Se il referendum passerà, e riterremo importante parteciparvi, quindi, metteremo su una scheda il nostro si o il nostro no e ci apriremo o meno alla possibilità di legalizzare la cannabis, ma, in ogni caso, sebbene in modo diverso, spero che ci saremo anche aperti a ragionare su un tema, il nostro rapporto con le sostanze psicoattive, che merita di essere affrontato. Sono convinto che gli effetti delle droghe sulle persone, abbiano molto a che fare con la loro cultura e con la cultura del popolo di cui fanno parte. Nel passaggio dalla società post-industriale alla società interconnessa, su questo argomento, si sono creati vuoti culturali e dissimmetrie di significati che vanno colmati, assieme alle fratture generazionali e relazionali che sottendono.
Non so se questa sarà l’occasione, ma credo che incominciare a ragionarne in famiglia, tra amici, o con il partner, sul che fare, rispetto alle scelte referendarie, potrebbe già essere un risultato. Spesso l’insieme di piccole cose possono essere la base per costruire grandi cambiamenti positivi.
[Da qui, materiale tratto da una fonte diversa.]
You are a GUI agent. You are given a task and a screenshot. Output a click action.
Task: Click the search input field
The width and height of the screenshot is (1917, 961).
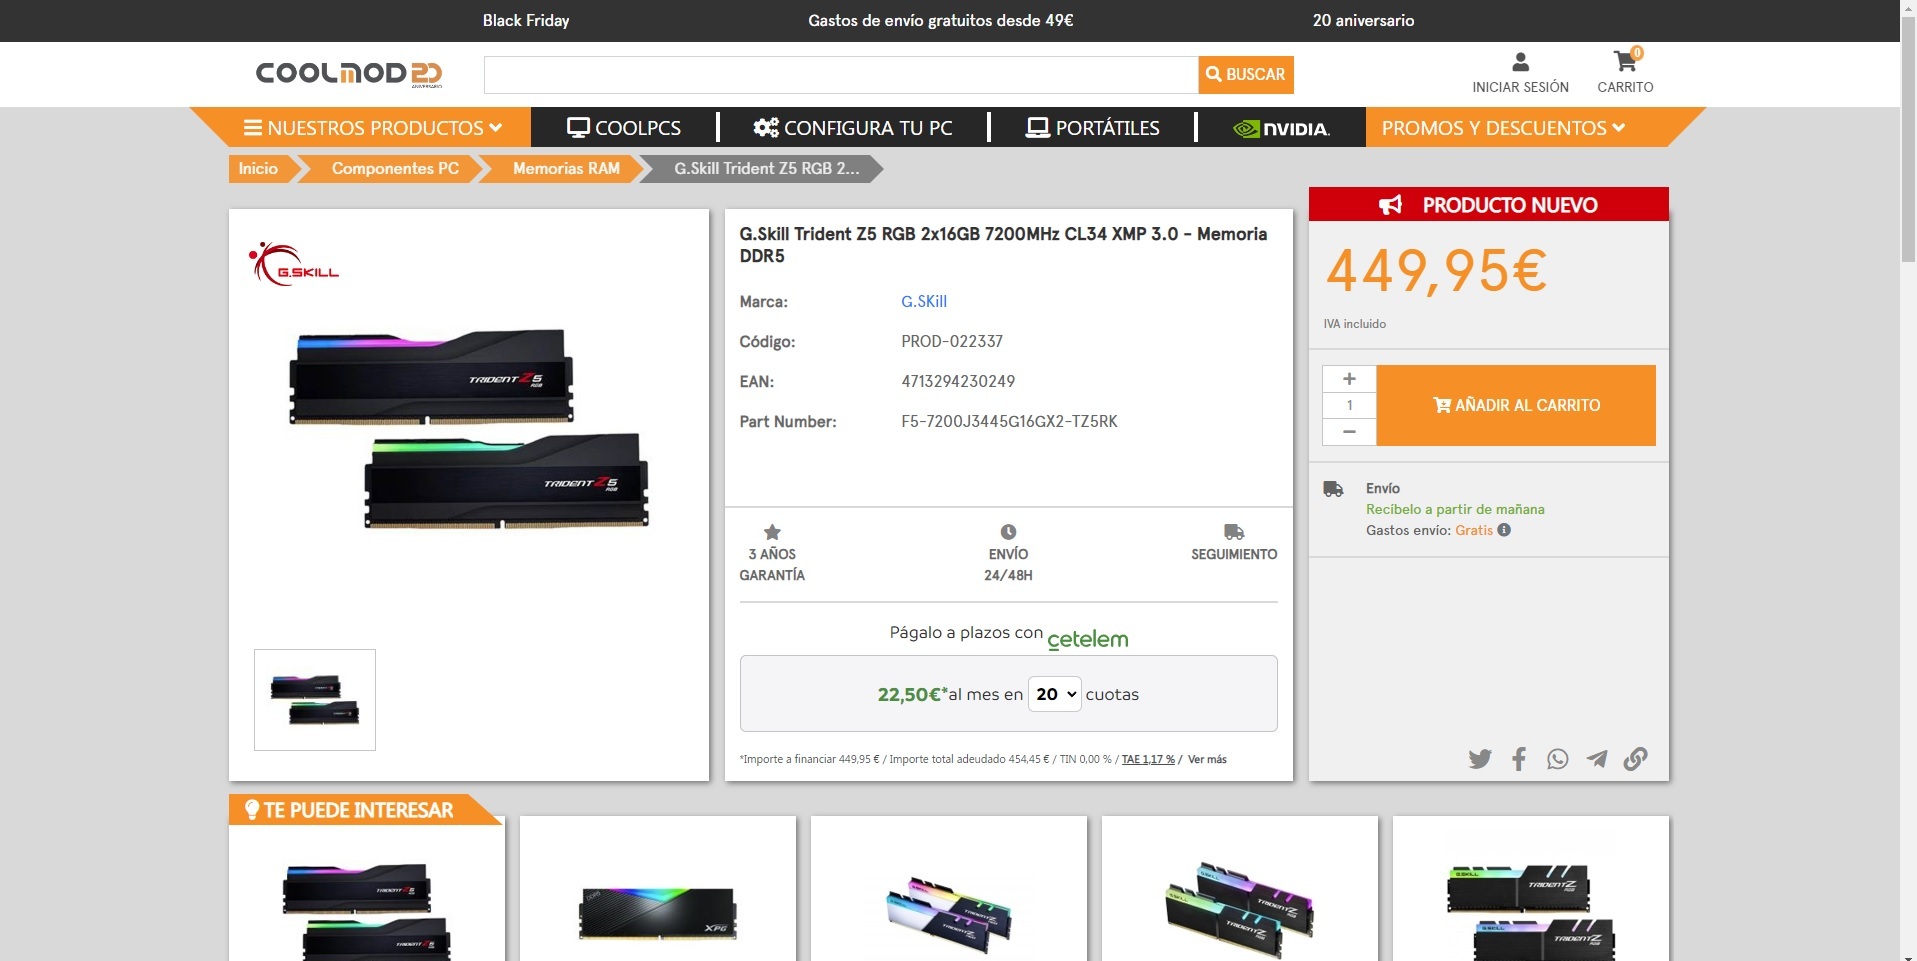pyautogui.click(x=840, y=75)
Siamo tutti interconnessi, ma su certi argomenti ancora non riusciamo a comunicare ed a comprenderci, ascoltando, senza prenderci a colpi di clava, prima ancora di capirne bene il perché e perdendo di vista il fatto che su certi argomenti o c’è una evoluzione complessiva del pensiero, della conoscenza, della azione e, appunto, della cultura, o ci si fa solo del male, fin dai tempi dei Sumeri.
E se, a questo punto, vi ponete la domanda se sono favorevole o contrario al referendum “sulla cannabis”, chiedetevi se, a seconda della risposta, volete stringermi la mano, tirarmi un colpo di clava o capire davvero cosa ne penso … perché nell’articolo ho scritto cosa ne penso.